Garcia for Governor?
This article is from the archive of The New York Sun before the launch of its new website in 2022. The Sun has neither altered nor updated such articles but will seek to correct any errors, mis-categorizations or other problems introduced during transfer.
The talk around Foley Square is that the United States attorney for the Southern District of New York, Michael Garcia, is eyeing Manhattan law firms to join as the Bush administration draws to a close. Here’s hoping it is a departure akin to the tour one of his predecessors as U.S. attorney, Rudolph Giuliani, took at White & Case and at Anderson, Kill & Olick before running for public office. Because Mr. Garcia looks as if he’d be a great governor. He’s certainly done better than anyone recently at cleaning up Albany.

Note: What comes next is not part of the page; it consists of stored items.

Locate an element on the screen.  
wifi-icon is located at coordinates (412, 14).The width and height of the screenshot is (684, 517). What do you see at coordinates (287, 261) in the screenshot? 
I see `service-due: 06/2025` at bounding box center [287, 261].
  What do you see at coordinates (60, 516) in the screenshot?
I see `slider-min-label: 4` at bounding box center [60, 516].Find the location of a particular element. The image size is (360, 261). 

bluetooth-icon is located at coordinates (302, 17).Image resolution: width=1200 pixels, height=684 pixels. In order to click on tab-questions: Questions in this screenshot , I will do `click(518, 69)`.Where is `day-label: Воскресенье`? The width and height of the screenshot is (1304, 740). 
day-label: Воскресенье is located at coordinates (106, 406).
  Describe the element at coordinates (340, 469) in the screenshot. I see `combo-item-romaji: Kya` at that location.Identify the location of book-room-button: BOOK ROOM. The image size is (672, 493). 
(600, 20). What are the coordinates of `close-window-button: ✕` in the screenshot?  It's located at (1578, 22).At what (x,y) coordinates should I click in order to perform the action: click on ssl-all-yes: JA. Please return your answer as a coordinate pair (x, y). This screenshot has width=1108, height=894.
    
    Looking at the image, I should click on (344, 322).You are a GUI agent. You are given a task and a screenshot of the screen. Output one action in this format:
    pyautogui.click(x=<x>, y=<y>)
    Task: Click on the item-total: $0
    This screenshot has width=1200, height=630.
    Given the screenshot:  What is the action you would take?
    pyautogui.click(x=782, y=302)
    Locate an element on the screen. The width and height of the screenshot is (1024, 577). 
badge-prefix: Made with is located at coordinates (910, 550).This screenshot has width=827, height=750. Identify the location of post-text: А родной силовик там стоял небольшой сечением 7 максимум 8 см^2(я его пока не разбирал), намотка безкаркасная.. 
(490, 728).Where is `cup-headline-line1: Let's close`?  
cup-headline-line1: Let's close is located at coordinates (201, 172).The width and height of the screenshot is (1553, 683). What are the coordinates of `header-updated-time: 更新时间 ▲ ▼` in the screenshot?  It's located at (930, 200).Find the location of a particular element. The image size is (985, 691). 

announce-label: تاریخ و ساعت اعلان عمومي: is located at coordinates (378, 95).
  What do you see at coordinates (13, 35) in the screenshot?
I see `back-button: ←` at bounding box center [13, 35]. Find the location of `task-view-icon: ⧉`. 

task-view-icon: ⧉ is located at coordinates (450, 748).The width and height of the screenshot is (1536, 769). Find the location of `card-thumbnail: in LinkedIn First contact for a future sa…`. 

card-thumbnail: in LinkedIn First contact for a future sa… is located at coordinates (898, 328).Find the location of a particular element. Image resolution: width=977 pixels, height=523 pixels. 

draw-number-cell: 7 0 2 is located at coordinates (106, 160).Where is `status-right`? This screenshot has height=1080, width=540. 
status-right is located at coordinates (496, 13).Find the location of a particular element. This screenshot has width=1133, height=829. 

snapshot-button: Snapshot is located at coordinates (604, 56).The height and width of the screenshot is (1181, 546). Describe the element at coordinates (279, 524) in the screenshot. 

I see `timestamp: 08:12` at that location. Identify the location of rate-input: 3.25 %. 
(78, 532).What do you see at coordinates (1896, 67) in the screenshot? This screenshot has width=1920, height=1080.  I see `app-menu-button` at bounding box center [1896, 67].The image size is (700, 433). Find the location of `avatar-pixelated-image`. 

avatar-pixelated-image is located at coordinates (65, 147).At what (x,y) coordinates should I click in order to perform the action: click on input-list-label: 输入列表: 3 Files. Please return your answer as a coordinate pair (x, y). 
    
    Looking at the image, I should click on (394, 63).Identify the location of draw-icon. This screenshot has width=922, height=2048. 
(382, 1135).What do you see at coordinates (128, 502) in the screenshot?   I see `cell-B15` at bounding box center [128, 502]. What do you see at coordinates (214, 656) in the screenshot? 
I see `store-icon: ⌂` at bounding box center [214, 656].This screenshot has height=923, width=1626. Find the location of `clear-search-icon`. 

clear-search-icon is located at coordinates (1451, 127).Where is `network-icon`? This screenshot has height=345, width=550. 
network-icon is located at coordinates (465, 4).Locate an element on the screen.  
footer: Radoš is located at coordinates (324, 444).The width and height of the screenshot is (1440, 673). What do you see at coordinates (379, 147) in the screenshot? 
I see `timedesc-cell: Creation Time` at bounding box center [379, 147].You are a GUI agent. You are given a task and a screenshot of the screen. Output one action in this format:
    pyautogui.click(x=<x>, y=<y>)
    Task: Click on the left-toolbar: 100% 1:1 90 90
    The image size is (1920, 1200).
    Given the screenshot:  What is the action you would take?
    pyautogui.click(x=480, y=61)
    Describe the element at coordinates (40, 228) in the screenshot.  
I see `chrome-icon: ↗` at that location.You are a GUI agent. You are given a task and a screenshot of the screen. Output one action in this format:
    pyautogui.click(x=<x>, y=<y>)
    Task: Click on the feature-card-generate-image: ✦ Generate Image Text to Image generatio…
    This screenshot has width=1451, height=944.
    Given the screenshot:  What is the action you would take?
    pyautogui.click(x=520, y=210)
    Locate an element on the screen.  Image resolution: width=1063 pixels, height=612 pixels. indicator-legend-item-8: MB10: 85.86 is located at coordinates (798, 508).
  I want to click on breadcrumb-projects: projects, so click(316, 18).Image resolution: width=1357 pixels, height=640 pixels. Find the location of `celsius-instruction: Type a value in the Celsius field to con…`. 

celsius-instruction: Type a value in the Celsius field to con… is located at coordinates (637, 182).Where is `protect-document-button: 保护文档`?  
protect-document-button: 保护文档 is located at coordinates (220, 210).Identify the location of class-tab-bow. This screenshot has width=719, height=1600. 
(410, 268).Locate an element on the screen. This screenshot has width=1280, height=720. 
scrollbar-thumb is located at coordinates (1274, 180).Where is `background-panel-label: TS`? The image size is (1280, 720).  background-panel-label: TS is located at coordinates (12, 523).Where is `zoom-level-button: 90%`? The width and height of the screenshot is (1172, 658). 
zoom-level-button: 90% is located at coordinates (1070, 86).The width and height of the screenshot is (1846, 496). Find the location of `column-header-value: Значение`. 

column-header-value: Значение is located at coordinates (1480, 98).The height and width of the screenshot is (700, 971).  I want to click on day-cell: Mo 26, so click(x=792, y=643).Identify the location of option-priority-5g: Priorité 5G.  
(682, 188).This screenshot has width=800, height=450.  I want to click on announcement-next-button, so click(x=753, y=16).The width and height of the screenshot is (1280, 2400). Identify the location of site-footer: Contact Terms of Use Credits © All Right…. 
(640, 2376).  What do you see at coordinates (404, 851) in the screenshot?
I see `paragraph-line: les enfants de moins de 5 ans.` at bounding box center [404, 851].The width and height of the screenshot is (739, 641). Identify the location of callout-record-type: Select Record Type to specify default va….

Mr. Garcia first made his name as a terrorism prosecutor and went on to lead the Immigrations and Customs Enforcement division of the Department of Homeland Security — a thankless task if there ever was one — before President Bush installed him in his current job. There, he has made a priority of prosecuting politicians.
The latest case came this week when Mr. Garcia filed a criminal complaint against an assemblyman from Queens, Anthony Seminerio, alleging that the lawmaker accepted about $500,000 from clients of his consulting firm for influencing his colleagues in the legislature. Mr. Seminerio is the third state legislator whom Mr. Garcia has charged in recent years.
In 2006, Mr. Garcia charged a state senator from the Bronx, Efrain Gonzalez Jr., with funneling state money to a non-profit organization that he was using to pay personal expenses and to get a cigar company off the ground. That same year Mr. Garcia also brought racketeering charges against the labor leader and Queens assemblyman, Brian McLaughlin, for embezzling money and creating no show jobs on both the New York City Central Labor Council and his Assembly staff.
It’s not only politicians in Albany whom Mr. Garcia has pursued. Along with the city’s commissioner of the Department of Investigation, Rose Gill Hearn, he uncovered the largest scandal involving the City Council in a decade: that the council allocated money to non-existent organizations.
Mr. Garcia has sometimes fallen into that prosecutorial trap of overzealousness. His office bungled a major tax shelter case against former executives at the accounting firm KPMG, by pressuring the company to cut off payment of legal fees for employees under investigation. It was a shocking abuse of power, and a court found it violated the Sixth Amendment of the Constitution. Mr. Garcia may have overstepped when he included mention of a certain Client #9 in a court papers he filed against the operators of a prostitution ring. The governor of New York was forced from office without being charged with any crime.
As Governor Spitzer’s tenure as governor showed, a prosecutorial personality isn’t always one most conducive to success. But as Mr. Giuliani’s successes as mayor showed, it can also have its virtues. Given all that Mr. Garcia’s indictments have done to shake our faith in our elected politicians, the least that the prosecutor could do would be to give serious consideration to a run for office that would help restore that faith.